Mirror of the Rel4tion website/wiki source, view at <http://rel4tion.org>

[[ 🗃 ^yEzqv rel4tion-wiki ]] :: [📥 Inbox] [📤 Outbox] [🐤 Followers] [🤝 Collaborators] [🛠 Commits]

Clone

HTTPS: git clone https://vervis.peers.community/repos/yEzqv

SSH: git clone USERNAME@vervis.peers.community:yEzqv

Branches

Tags

master :: projects / wiki /

markdown.mdwn

Usage of Markdown in the Wiki

Markdown is not an official standard, and there are many many implementations, and many different extensions. That’s not all: The implementations are not compatible, i.e. there is a long list of Markdown features which different implementations parse in different ways.

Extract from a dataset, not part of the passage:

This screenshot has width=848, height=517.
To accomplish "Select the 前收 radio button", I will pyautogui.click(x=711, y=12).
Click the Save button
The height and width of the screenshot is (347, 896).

I’m going to need Markdown for 3 things:

  1. The project wiki I will run
  2. Files in the semantic file system based on the Kiwi models
  3. Working with the content stored by a Kiwi file system, both locally and on a Kiwi-based wiki platform

For 1, using the Markdown converter provided by the wiki software is fine. The conversion doesn’t change the Markdown sources, so I can always switch implementation of there are problems.

For 2, whatever is installed on the user’s computer can be used. Once the file system is in place, any GNU/Linux distribution can be installed and any software can be used.

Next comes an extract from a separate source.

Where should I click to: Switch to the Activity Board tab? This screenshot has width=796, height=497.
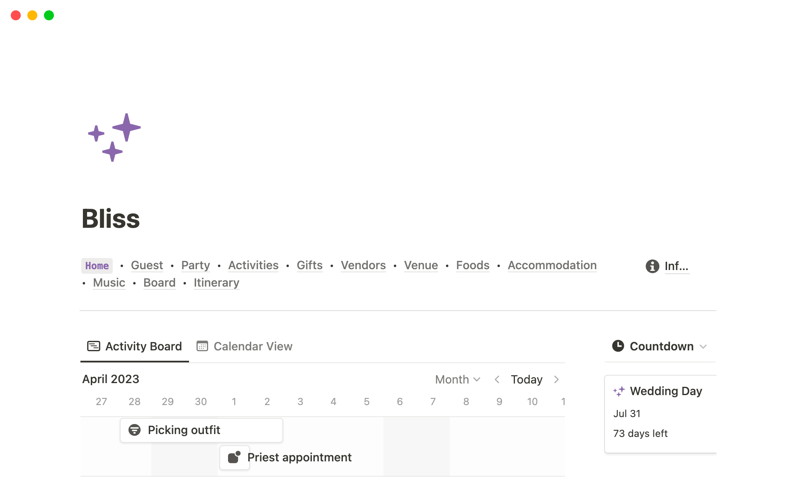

For 3, I need to have precise rules and tools. This is where the work is. I’ll need my software to support UTF-8, support creation of RTL webpages from the Markdown sources, support non-standard features conditionally, support converting in a modular manner to and from other formats, support security features to avoid allowing users create HTML files with embedded JS code which does bad things or XSS attacks and so on.

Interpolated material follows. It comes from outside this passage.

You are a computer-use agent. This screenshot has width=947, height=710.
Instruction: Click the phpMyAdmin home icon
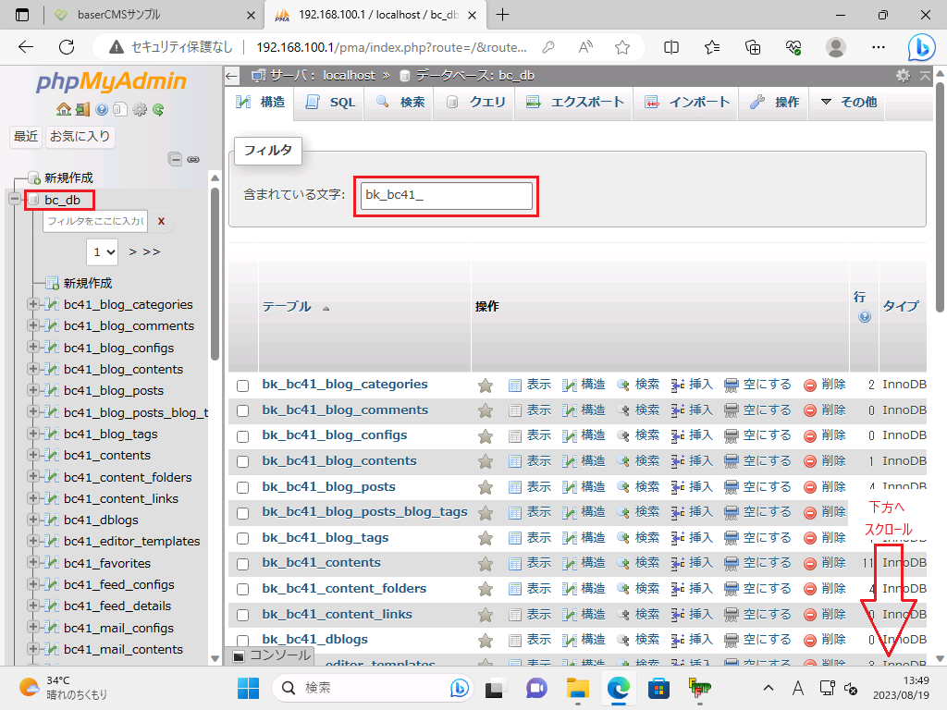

First, here is an important design rule to follow IN THE ENTIRE PARTAGER PROJECT:

Always prefer the most reusable and modular solutions, and don’t worry about optimal performance: Computers become faster and faster all the time anyway. Performance becomes an issue only when the software is too slow to solve the problem is was made to solve.

The meaning of this when applied to the Markdown issue is:

  1. Use a general modular anything-to-anything document conversion tool
  2. Try to use a Markdown parser based on a PEG grammar with callbacks, so it can easily be reused and extended
  3. Supply an XHTML writer as well as an HTML writer

Things I need to do: Write a document explaining how to write Markdown in this wiki. But first choose a Markdown syntax for this wiki. So here it is: I’m going to start with the original syntax described by John Gruber. However, I will define some extra rules.

Plan

Parser Configuration Block

First, I want my Markdown files to support features conditionally. For example, some text files are limited to 80-character lines, so line breaks can be optionally ignored when converting to HTML. But in texts which aren’t, ignoring them may not be wanted. This should be controlled inside the file or using commandline options or both.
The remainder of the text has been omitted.